A recent entry by Tony Bain in his excellent 'Innovations in Data Management' blog caught me a little by surprise. In it he talks about the NoSQL movement - the group of people and organisations that say we can do without the RDBMS's from the likes of Oracle, Microsoft and IBM. This is new to me.
- For data warehouses, a column store beats a row store by approximately a factor of 50 on typical business intelligence queries. The reason is because column stores read only the columns of interest to the query and not all of them. In addition, compression is more effective in a column store. Since the legacy systems are all row stores, they are vulnerable to competition from the newer column stores.
- For online transaction processing (OLTP), a lightweight main memory DBMS beats a row store by a factor of 50. Leveraging main memory and the fact that no DBMS application will send a message to a human user in the middle of a transaction, allows an OLTP DBMS to run transactions to completion with no resource contention or locking overhead.
- In XML, where the current major vendors have spent a great deal of energy extending their engines, it is claimed that specialized engines, such as Mark Logic or Tamino, run circles around the major vendors.
- Nobody every got sacked for buying Oracle or DB2.
- The IT specialists have built their career and expertise on a specific vendor's product line. What's in it for them to support a change that they see as undermining that?
- Who's going to hire someone with Voldemort or MongoDB experience??
- For most applications, the RDBMS can do the job - so what if the company spends $500,000 more on hardware to do it.
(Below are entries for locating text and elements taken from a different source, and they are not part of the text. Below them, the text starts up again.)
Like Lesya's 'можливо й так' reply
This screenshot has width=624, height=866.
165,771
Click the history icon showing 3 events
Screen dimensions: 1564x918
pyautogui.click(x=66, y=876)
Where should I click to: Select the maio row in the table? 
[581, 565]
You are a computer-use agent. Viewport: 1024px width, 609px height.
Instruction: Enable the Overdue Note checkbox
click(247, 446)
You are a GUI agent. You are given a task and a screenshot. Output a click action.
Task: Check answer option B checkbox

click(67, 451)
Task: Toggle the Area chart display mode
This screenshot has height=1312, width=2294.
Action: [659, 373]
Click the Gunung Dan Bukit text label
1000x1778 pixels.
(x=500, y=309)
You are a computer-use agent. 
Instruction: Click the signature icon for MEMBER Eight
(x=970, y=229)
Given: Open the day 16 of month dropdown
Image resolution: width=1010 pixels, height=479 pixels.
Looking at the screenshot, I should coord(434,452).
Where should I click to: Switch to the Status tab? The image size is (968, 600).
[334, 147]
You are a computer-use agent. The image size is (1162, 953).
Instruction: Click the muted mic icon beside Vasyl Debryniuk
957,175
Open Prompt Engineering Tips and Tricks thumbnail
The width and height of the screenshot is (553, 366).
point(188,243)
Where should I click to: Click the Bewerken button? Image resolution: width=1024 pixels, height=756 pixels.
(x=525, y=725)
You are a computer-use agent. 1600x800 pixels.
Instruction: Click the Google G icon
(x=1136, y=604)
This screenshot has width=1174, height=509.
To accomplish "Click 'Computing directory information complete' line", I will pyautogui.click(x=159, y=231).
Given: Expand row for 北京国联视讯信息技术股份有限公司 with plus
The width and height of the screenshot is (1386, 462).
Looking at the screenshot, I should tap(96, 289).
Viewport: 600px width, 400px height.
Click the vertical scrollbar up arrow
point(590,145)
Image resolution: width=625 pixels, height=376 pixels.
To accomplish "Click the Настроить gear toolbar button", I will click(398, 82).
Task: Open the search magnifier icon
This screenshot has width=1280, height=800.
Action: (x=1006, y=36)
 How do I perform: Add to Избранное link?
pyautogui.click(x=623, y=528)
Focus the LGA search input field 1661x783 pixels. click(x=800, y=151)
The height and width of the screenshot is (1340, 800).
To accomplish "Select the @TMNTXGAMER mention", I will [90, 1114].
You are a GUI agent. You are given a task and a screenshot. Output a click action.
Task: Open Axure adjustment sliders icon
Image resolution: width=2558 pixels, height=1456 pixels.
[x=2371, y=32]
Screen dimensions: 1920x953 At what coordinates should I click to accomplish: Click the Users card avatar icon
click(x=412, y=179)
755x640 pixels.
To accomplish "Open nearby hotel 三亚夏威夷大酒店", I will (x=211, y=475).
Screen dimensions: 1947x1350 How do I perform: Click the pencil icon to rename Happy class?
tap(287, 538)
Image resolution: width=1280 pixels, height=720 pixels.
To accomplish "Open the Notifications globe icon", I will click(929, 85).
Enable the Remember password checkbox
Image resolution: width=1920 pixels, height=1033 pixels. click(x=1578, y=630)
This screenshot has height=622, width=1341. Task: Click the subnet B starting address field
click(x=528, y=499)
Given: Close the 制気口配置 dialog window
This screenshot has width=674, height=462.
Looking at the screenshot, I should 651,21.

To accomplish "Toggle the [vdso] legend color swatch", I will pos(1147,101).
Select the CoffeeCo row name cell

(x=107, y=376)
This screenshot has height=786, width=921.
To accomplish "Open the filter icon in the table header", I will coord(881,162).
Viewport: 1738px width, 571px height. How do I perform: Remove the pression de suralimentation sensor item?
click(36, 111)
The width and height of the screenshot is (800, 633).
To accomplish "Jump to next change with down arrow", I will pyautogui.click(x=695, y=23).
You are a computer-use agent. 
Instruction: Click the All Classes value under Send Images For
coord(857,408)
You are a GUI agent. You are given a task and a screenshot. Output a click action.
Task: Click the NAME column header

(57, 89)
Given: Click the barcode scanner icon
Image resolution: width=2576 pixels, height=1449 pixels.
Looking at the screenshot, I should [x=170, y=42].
Don't forget, the hardware guys are also comfortable with running the big RDBMS on 'their' boxes.
- A surprising number of data warehouse developer's lack the skills to really understand the differences pointed out by the NoSQL people. Besides - they're not the one's paying for the infrastructure they use.
- When something goes wrong with the software - who do you call? Will they be around next year/month?
- "Our RDBMS solution works today - or it will when we upgrade/implement the new module." So why change?
"Nobody every got sacked for buying Oracle or DB2"
Perhaps they should. Megavendors are expensive and often supply a feature set well above requirements. MySQL serves a large number of businesses very well (I have run a moderately complex web game using it for about 5 years with no trouble from the DB engine). SQL Server is vastly cheaper that Oracle and is not that far off it in feature set. For a small - mid size data warehouse both those systems will do just fine, Oracle / DB2 are overkill.
But, back to the point of the article - it doesn't surprise me that an alternative to RDBMS is starting to emerge. Whether this is it is another question, but the RDBMS is getting pretty old now, and was well adapted to an environment where (relatively) small amounts of well structured data existed. Now data volumes are getting larger and less structured, a new approach is required and i'll be interested to see what comes next. Thanks for keeping us updated on developments.
Posted by: James B | Monday, July 06, 2009 at 12:15 PM
Good points Tony. For me, and my more modest data needs, the RDBMS does me fine. The main factor in my decision for database selection is usually the licensing cost - at least when it is my own online venture. MySQL has served me well so far - as it has millions of others.
With my other hat on - corporate manager in the big-end of town - the decision is different. In the recent past the primary data warehouses I have had built used Oracle and DB2. This was for many of the reasons I listed in my blog but ultimately I didn't care that much so long as the DB of choice supported the business activities I required of it. All the major DBs did.
My decisions were made easier by the discounting arrangements of the vendors. For their global clients the vendors will negotiate massive (80% or more) discounts when they sign global enterprise agreements. So I 'go with the flow' regarding the DB technology choice. I focus my efforts on delivering analytics that answer business questions.
As a footnote - I have found that the presentation layer is where the biggest performance issues are found in my 'analytic' world. If I need to get interactive data mining or discovery capabilities to end users, then it is the performance of the online report or dashboard that kills my infrastructure - and it is the fragility of the presentation layer's technology not the underlying database that is the root cause.
I suspect that my next BI platform will use one of the newer (and much cheaper) presentation layer products rather than sticking with the mega-vendor product again.
Posted by: OzAnalytics | Sunday, July 05, 2009 at 09:28 AM
There is a lot of debate going on. Personally I don’t believe in the death of the RDBMS, in fact my position is far from this.
But I do believe we went too far down the “RDBMS for everything mentality” this decade (which largely translated to “Oracle, SQL Server or MySQL for everything”). Instead I think we need a richer set of alternatives for our data management layer. Relational databases clearly are not the best fit for a number of requirements, yet we have been shoehorning them into anything & everything. The “NoSQL” distributed key/value stores have clear benefits for some needs, but RDBM’s are still most suitable for most applications.
However the RDBMS isn’t without fault. There are some significant problems that are compounding as both data volumes & processing response times grow. Now there is a bunch of interesting start ups focused on keeping the essence of the RDBMS but being innovative and fixing some of these problems, which will help to take it through the next decade.
Posted by: Tony Bain | Sunday, July 05, 2009 at 06:55 AM